Die Ratingagentur Moody's hat Spaniens Kreditwürdigkeit herabgestuft. Die Bonität Spaniens wurde von A3 auf Baa3 herabgesetzt, teilte die Ratingagentur am späten Mittwoch mit. Erst vor wenigen Tagen hatten die Euro-Finanzminister Spanien bis zu 100 Mrd. Euro für die Sanierung maroder Banken zugesagt. Moody's erwartete dadurch eine Vergrößerung der spanischen Schuldenlast sowie einen "sehr begrenzten" Zugang Spaniens zu den Finanzmärkten.
Immer deutlicher wird, wie sehr die Finanzmärkte an den am Samstag beschlossenen Hilfszahlungen für die maroden spanischen Banken zweifeln. Die Regierung in Madrid und die Euro-Partner kündigten nach einer hektisch einberufenen Telefonkonferenz an, dass Spanien unter den Rettungsschirm schlüpfen wird. Bis zu 100 Mrd. Euro sollen aus den Krisenfonds EFSF oder ESM fließen, damit der angeschlagene spanische Finanzsektor saniert werden kann.
Spanien liegt mit der Herabstufung nur noch eine Note über dem sogenannten Ramschniveau. Dort ist Zypern bereits angekommen. Die Bonität des Inselstaates wurde nun noch einmal um zwei Stufen von Ba1 auf Ba3 gesenkt. Zyprische Staatsanleihen gelten damit als spekulative Anlage; bei einer weiteren Verschlechterung der Lage ist demnach mit Ausfällen zu rechnen. Für beide Länder drohte Moody's am Mittwochabend eine weitere Herabstufung der Bonität an.
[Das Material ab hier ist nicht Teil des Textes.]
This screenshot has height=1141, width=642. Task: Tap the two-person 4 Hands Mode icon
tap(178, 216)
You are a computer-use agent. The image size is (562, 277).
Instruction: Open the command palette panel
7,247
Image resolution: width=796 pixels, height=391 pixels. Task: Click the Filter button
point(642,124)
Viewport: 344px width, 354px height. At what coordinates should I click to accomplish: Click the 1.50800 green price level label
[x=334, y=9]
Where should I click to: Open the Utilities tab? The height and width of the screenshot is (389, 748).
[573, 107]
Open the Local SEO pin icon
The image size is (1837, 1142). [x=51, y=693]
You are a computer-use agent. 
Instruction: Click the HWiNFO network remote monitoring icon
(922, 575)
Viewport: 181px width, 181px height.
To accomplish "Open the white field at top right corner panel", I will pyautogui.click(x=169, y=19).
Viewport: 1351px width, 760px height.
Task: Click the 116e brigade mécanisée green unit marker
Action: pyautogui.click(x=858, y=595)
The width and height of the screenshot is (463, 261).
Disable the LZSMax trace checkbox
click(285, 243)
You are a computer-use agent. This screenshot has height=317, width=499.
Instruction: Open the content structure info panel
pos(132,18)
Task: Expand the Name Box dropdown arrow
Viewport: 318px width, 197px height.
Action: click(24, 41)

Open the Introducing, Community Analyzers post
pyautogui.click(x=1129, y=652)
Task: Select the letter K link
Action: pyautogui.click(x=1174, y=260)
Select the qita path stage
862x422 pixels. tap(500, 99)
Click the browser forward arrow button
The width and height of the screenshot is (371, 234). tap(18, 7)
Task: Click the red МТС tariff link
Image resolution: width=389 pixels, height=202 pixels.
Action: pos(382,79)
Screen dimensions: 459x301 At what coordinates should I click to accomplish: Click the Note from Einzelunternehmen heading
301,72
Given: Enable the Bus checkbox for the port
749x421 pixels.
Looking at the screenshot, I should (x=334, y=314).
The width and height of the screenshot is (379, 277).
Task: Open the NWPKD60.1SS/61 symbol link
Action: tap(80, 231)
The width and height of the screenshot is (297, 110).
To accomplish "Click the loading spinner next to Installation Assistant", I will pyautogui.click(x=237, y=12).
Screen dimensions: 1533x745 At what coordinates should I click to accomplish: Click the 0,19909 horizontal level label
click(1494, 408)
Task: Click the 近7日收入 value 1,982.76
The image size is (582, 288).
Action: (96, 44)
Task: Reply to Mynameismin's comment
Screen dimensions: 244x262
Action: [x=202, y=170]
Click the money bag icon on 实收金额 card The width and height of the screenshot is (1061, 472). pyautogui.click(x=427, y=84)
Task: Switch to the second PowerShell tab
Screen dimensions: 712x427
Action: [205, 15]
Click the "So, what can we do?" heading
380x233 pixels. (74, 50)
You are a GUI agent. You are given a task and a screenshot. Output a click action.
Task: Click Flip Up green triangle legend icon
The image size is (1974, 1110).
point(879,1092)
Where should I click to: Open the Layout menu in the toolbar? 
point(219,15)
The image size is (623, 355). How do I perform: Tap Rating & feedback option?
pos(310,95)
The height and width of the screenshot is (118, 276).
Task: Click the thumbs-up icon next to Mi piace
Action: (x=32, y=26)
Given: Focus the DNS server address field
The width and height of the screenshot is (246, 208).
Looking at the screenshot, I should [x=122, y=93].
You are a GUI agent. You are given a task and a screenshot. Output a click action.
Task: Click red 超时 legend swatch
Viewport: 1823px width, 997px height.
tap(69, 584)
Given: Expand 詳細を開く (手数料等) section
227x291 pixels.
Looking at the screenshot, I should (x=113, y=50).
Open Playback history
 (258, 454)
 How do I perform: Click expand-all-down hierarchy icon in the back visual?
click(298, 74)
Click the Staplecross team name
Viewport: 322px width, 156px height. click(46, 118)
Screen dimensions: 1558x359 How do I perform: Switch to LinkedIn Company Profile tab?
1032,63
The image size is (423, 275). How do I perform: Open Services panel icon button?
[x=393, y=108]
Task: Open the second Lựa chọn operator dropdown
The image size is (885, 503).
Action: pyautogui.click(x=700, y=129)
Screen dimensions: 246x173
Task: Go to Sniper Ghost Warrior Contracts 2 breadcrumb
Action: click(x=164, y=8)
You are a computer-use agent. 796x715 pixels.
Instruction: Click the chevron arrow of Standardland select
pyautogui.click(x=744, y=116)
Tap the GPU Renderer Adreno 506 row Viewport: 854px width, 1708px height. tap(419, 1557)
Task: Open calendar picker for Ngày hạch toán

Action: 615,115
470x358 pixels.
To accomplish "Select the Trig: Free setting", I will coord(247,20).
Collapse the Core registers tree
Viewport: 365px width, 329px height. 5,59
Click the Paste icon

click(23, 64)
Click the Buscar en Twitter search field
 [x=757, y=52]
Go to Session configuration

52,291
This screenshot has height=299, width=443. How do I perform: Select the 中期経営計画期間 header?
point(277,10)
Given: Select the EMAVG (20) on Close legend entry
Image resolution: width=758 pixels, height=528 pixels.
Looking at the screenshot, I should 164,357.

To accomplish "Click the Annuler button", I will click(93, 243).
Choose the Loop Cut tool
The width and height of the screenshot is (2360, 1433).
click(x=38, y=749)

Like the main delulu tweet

Am Dienstag hatte die wachsende Angst an den Finanzmärkten die Renditen zehnjähriger spanischer Anleihen auf Rekordstände getrieben. Viele Investoren zweifeln daran, ob das Land allein mit den geplanten Finanzhilfen für die Banken seine Schuldenkrise in den Griff bekommt.
Am Dienstag hatte zudem die Ratingagentur Fitch 18 spanische Geldhäusern herabgestuft. Bereits am Montag hatte die Ratingagentur die Kreditwürdigkeit von Banco Santander und BBVA gesenkt.
Spanische Papiere wurden am Dienstagnachmittag in der Spitze mit 6,857 Prozent verzinst. Erst vergangene Woche Donnerstag war die Rendite bis auf fast sechs Prozent gefallen. Anlass war die geglückte Auktion spanischer Staatspapiere im Volumen von 2,1 Mrd. Euro.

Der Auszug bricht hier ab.